** begin **

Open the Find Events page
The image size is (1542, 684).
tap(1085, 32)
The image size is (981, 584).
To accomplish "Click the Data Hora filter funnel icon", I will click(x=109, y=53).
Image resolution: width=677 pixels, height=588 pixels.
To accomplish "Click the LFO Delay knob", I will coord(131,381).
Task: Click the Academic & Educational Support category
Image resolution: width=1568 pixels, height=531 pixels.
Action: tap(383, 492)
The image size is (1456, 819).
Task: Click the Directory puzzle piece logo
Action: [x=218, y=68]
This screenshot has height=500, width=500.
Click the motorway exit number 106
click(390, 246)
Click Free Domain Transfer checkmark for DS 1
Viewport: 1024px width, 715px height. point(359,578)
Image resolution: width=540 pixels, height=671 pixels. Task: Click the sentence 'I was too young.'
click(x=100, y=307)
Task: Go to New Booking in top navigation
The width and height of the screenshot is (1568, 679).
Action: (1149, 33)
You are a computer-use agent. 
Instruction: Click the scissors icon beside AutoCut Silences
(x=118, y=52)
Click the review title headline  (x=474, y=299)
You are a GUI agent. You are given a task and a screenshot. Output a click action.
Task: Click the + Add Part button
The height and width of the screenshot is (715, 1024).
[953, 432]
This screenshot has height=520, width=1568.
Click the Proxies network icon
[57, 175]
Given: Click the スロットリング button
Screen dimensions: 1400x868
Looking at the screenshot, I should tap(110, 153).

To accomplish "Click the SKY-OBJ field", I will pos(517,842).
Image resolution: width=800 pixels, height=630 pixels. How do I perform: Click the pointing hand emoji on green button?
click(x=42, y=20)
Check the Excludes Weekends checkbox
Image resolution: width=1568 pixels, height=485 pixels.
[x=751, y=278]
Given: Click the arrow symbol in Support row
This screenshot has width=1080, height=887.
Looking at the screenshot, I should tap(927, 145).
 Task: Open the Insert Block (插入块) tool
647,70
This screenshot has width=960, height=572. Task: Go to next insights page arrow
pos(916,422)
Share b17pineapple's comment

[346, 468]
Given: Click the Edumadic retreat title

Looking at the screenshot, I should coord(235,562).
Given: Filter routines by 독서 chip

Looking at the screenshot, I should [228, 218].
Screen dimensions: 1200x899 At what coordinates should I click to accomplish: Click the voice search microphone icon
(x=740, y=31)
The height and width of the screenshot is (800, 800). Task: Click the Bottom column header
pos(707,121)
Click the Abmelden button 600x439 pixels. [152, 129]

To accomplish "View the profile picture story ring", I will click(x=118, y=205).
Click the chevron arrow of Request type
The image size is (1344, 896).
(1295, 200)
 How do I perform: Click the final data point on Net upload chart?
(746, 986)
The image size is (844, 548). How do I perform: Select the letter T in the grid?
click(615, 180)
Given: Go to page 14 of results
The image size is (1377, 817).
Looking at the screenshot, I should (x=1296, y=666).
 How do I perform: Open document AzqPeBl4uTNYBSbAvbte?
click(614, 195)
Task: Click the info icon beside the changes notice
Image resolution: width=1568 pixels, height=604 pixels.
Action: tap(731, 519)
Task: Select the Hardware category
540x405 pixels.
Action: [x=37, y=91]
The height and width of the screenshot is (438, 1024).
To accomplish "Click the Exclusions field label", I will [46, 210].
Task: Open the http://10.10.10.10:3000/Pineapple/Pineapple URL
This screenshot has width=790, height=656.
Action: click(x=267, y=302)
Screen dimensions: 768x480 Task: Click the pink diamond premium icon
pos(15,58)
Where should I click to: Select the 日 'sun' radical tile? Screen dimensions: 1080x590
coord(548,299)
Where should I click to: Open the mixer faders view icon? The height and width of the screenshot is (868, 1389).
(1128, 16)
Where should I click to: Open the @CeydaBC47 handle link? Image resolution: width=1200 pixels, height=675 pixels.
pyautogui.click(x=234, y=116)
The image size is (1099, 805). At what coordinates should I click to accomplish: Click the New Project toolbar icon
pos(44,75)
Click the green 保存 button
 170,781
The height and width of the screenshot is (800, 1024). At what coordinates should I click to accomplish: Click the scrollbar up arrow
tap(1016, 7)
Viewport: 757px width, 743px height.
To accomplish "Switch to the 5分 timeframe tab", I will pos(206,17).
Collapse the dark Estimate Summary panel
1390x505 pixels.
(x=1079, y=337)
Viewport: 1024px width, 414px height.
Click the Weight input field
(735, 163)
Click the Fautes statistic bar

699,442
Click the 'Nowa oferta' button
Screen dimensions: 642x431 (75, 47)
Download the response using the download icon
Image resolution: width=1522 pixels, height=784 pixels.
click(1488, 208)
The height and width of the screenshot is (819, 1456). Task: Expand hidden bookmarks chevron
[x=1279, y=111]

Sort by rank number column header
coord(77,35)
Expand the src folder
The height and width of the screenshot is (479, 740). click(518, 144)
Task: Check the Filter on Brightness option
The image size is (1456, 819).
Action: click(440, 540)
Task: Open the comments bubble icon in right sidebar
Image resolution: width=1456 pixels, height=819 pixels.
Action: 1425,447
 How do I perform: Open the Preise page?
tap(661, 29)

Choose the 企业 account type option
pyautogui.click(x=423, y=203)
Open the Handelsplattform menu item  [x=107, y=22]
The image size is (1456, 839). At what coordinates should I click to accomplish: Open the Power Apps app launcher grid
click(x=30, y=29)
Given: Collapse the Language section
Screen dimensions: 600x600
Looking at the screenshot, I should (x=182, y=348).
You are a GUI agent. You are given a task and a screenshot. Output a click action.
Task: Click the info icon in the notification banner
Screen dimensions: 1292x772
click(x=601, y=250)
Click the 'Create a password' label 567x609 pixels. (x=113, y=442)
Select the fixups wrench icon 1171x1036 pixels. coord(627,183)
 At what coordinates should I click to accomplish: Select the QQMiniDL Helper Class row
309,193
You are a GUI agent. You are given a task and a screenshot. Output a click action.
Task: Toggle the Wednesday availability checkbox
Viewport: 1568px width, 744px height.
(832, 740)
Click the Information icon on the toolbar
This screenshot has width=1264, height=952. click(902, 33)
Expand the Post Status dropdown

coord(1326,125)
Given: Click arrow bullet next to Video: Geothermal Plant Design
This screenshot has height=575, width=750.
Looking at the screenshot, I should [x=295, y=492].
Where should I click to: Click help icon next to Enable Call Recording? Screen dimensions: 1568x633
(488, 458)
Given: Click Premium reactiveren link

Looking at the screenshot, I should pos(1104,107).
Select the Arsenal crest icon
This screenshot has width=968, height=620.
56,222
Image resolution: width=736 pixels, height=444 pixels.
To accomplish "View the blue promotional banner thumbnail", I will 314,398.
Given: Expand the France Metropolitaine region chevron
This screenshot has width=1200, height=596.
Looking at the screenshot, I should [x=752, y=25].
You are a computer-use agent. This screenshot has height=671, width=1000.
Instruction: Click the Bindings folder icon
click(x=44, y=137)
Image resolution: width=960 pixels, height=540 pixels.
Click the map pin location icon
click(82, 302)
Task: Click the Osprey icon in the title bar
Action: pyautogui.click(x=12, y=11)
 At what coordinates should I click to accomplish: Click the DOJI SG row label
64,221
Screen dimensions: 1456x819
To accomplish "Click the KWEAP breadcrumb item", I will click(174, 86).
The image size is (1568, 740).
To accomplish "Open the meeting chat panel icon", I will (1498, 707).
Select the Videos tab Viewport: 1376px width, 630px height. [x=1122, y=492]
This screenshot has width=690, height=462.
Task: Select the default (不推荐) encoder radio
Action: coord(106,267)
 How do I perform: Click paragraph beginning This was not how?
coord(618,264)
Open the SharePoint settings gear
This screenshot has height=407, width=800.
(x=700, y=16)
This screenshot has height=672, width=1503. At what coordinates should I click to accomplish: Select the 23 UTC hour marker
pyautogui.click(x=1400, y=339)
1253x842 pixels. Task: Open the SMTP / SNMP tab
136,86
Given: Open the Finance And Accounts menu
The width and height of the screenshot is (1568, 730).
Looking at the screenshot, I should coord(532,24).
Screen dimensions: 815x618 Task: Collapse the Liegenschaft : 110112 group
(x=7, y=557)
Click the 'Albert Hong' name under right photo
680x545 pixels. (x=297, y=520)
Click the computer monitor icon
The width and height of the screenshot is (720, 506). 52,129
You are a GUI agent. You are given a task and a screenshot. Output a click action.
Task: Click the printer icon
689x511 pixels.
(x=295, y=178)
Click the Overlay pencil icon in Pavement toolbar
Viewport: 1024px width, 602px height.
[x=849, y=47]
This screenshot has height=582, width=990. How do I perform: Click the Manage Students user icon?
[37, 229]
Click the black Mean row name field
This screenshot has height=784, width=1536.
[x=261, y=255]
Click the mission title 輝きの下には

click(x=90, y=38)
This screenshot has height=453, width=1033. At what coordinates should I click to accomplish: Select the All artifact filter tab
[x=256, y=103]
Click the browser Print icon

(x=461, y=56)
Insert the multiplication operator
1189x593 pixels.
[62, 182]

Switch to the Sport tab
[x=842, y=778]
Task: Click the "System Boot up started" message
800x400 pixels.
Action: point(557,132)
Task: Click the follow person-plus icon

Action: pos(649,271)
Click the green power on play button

** end **

WHAT IS ASKED: Could you give back the material from the line with "Share b17pineapple's comment" to the line with "I will pos(206,17).", with "Where should I click to" swapped for "Where do I click to" and nothing else altered?

FINISHED TASK:
Share b17pineapple's comment

[346, 468]
Given: Click the Edumadic retreat title

Looking at the screenshot, I should coord(235,562).
Given: Filter routines by 독서 chip

Looking at the screenshot, I should [228, 218].
Screen dimensions: 1200x899 At what coordinates should I click to accomplish: Click the voice search microphone icon
(x=740, y=31)
The height and width of the screenshot is (800, 800). Task: Click the Bottom column header
pos(707,121)
Click the Abmelden button 600x439 pixels. [152, 129]

To accomplish "View the profile picture story ring", I will click(x=118, y=205).
Click the chevron arrow of Request type
The image size is (1344, 896).
(1295, 200)
 How do I perform: Click the final data point on Net upload chart?
(746, 986)
The image size is (844, 548). How do I perform: Select the letter T in the grid?
click(615, 180)
Given: Go to page 14 of results
The image size is (1377, 817).
Looking at the screenshot, I should (x=1296, y=666).
 How do I perform: Open document AzqPeBl4uTNYBSbAvbte?
click(614, 195)
Task: Click the info icon beside the changes notice
Image resolution: width=1568 pixels, height=604 pixels.
Action: tap(731, 519)
Task: Select the Hardware category
540x405 pixels.
Action: [x=37, y=91]
The height and width of the screenshot is (438, 1024).
To accomplish "Click the Exclusions field label", I will [46, 210].
Task: Open the http://10.10.10.10:3000/Pineapple/Pineapple URL
This screenshot has width=790, height=656.
Action: click(x=267, y=302)
Screen dimensions: 768x480 Task: Click the pink diamond premium icon
pos(15,58)
Where do I click to: Select the 日 'sun' radical tile? Screen dimensions: 1080x590
coord(548,299)
Where do I click to: Open the mixer faders view icon? The height and width of the screenshot is (868, 1389).
(1128, 16)
Where do I click to: Open the @CeydaBC47 handle link? Image resolution: width=1200 pixels, height=675 pixels.
pyautogui.click(x=234, y=116)
The image size is (1099, 805). At what coordinates should I click to accomplish: Click the New Project toolbar icon
pos(44,75)
Click the green 保存 button
 170,781
The height and width of the screenshot is (800, 1024). At what coordinates should I click to accomplish: Click the scrollbar up arrow
tap(1016, 7)
Viewport: 757px width, 743px height.
To accomplish "Switch to the 5分 timeframe tab", I will pos(206,17).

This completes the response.